Quick link to the FAQ

Meeting the players

Estimating gene (or isoform) abundance from RNA-seq is a fairly active area of research and, like any active area, there are a slew of terms and ideas that are appear in the literature. However, one of the most basic questions is “how should one report estimates of transcript abundance?” Ideally, one would like an estimate that reflects the quantity we actually want to know (the underlying relative (more on this later) abundance of different transcripts), while remaining intuitive and comparable across experiments.

The literature contains a variety of different metrics that have been devised to serve this purpose. Below, I list some of the more popular measures:

RPKM — Reads Per Kilobase per Million mapped reads
FPKM — Fragments Per Kilobase per Million mapped reads
TPM — Transcripts Per Million
Read Count — Number of reads estimated to have originated from a transcript
CPM — Counts Per Million

In reality, RPKM and FPKM are very similar. FPKM just accounts for the fact that fragments, not reads, are what are being drawn from transcripts. Thus, below, I will not delineate between RPKM and FPKM — rather, I will just refer to *PKM.

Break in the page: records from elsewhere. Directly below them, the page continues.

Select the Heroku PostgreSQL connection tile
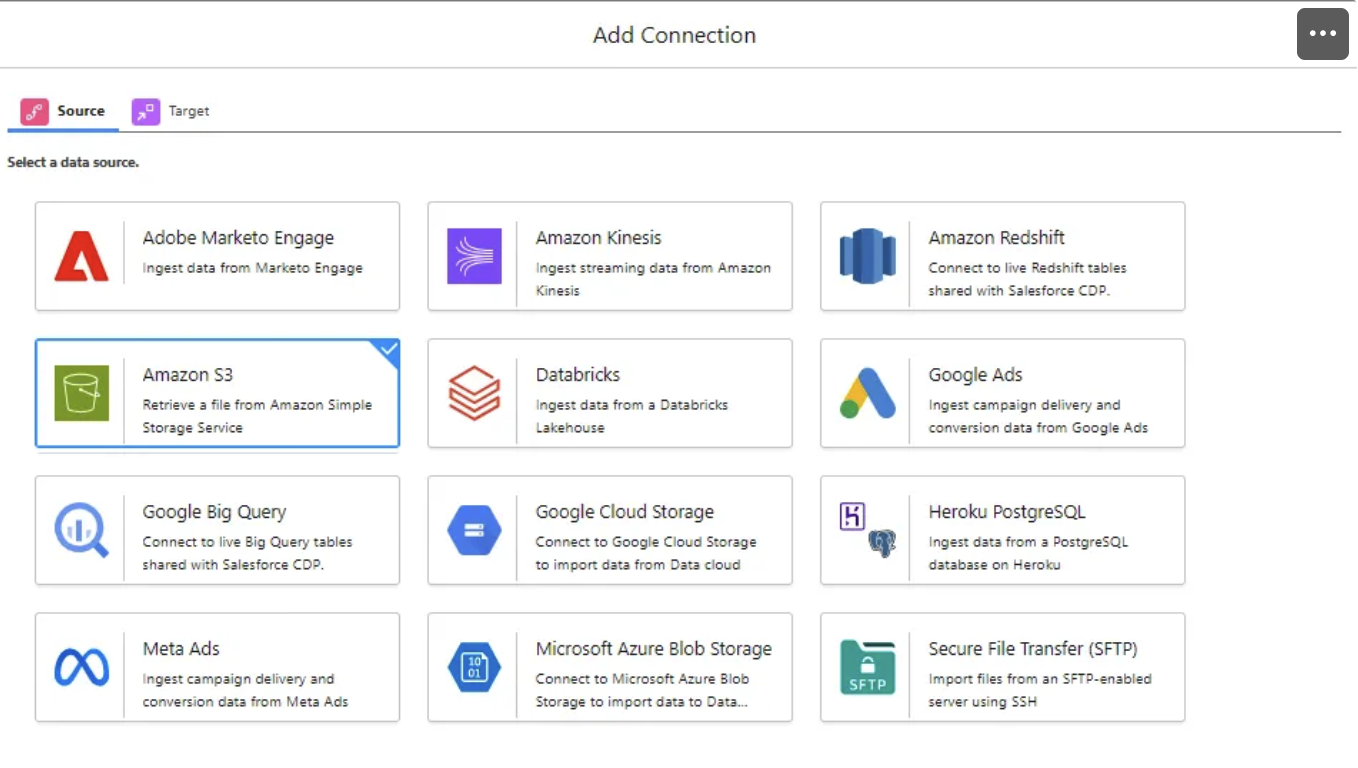 click(1002, 529)
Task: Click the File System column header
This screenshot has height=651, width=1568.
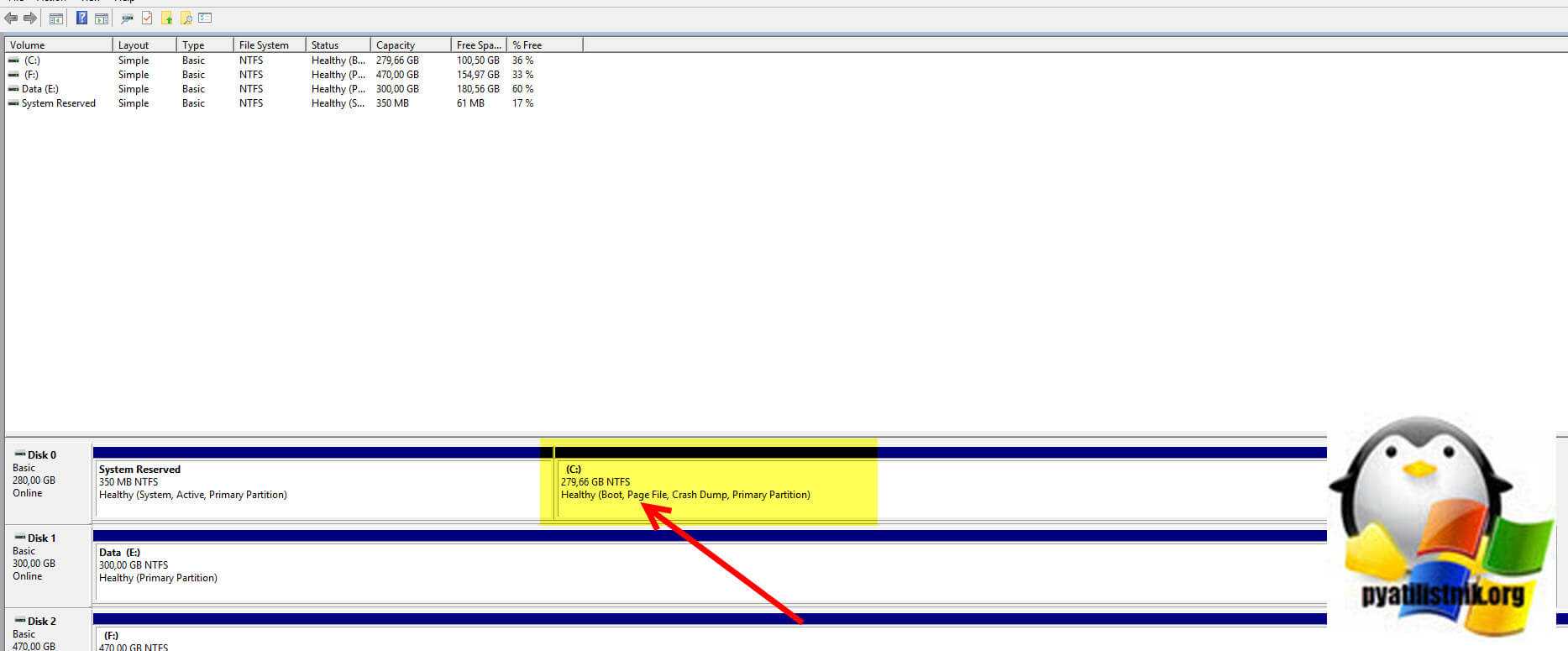Action: [x=269, y=45]
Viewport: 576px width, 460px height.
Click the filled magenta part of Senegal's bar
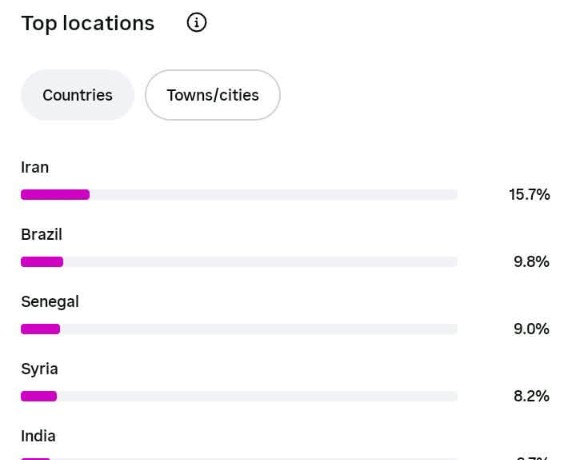tap(40, 329)
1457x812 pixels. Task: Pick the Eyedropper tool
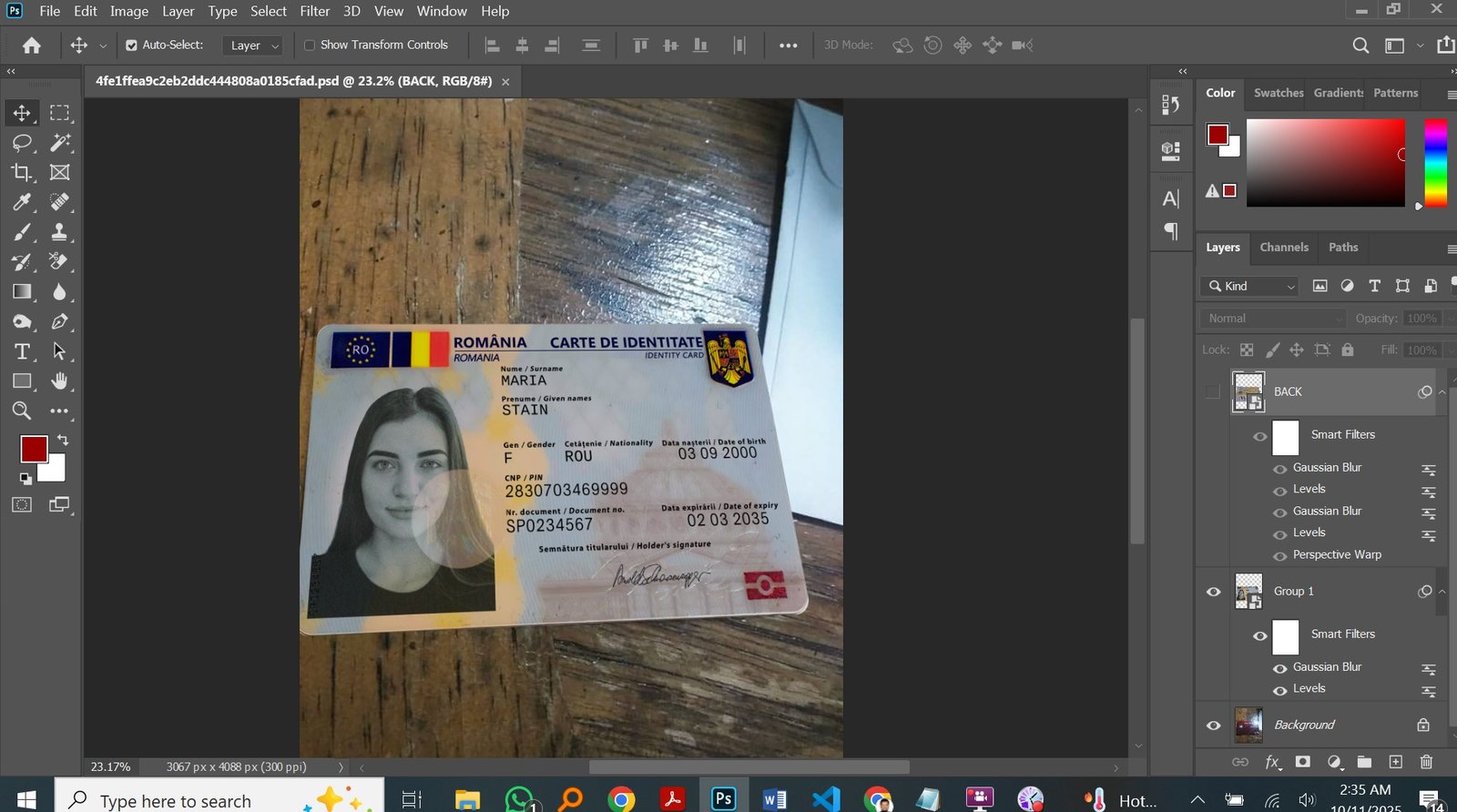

Let’s start out with some basics. Our underling RNA-seq sample consists of a collection of many transcripts. There are M distinct types or species of transcript. We denote by $c_i$ the total number of transcripts of type i. Clearly, the total number of transcripts in our sample is given by $\sum_{i=1}^{M} c_i$ . Now, here’s a crucial point; our RNA-seq experiment will sample fragments from this population of transcripts. The fact that our assay is sampling from a population has a few important implications.

First, in the absence of sampling biases, we expect to sample fragments from this population such that the number of fragments that we draw from each type of transcript i is proportional to the total number of sequenceable fragments that all transcripts of type i might produce. This implies that we will see many fragments from the most abundant types of transcripts, and many fewer fragments from less abundant transcripts (that’s good — otherwise it would be difficult to estimate abundance with this data). However, it also implies that (1) very rare transcript types may not generate any samples at all, dependent upon how deeply we sample and (2) the rate at which we expect to sample fragments from transcripts of a given type depends crucially on the length of these transcripts. For example, a single 200,000 nucleotide transcript is much more likely to generate fragments than a single 2,000 nucleotide transcript, even though there might be only a single copy of each in our underlying population. The length effect is inherent in the standard RNA-seq protocol, since we expect to sample fragments randomly across the entire length of underlying transcripts.

Second, the process itself produces relative abundance information. Given the fragments we generate during our experiment, we can say what the relative proportion of the different transcript types are, but we cannot immediately determine e.g., the actual number, $c_i$ , of transcripts of type i in the population. Moreover, we are not guaranteed to see fragments from everything that exists in our population — low abundance transcripts may go completely unsampled.

Given these considerations, we can now think a bit about how, given the fragments sampled in a specific RNA-seq experiment, we might derive estimators of the underlying abundances in which we’re interested. Consider the following quantities — here, I’m adopting terminology mostly from (Li, Bo, et al. “RNA-Seq gene expression estimation with read mapping uncertainty.” Bioinformatics 26.4 (2010): 493-500.) Let $\tau_i = \frac{c_i}{\sum_{j=1}^{M} c_j}$ be the fraction of transcripts in the underlying population that are of type i. Recall that, since our assumption is that we sample from a transcript type proportional to the total number of sequenceable nucleotides for transcripts of that type, this is not the fraction of fragments we expect to derive from transcripts of type i. Instead, that fraction is given by $\eta_i = \frac{c_i \tilde{\ell}_i}{\sum_{j=1}^{M} c_j \tilde{\ell}_j}$ . Here, we multiply the count of each underlying type of transcript in the population by its effective length, $\tilde{\ell_i}$ . The effective length is akin to the regular length of each transcript type ( $\ell_i$ ), except that it accounts for the fact that not every transcript in the population can produce a fragment of every length starting at every position. Actually, a transcript has an effective length with respect to each possible fragment that maps to it. Consider a transcript of length $\ell_i$ and a fragment mapping to this transcript with a length of $\ell_f$ . Then, the effective length of this transcript with respect to this fragment is $\ell_i - \ell_f + 1$ . This is the number of places on transcript i that a fragment of length $\ell_f$ could start, and the probability of any such position (assuming a uniform starting distribution) is just $\frac{1}{\left(\ell_i - \ell_f + 1\right)}$ .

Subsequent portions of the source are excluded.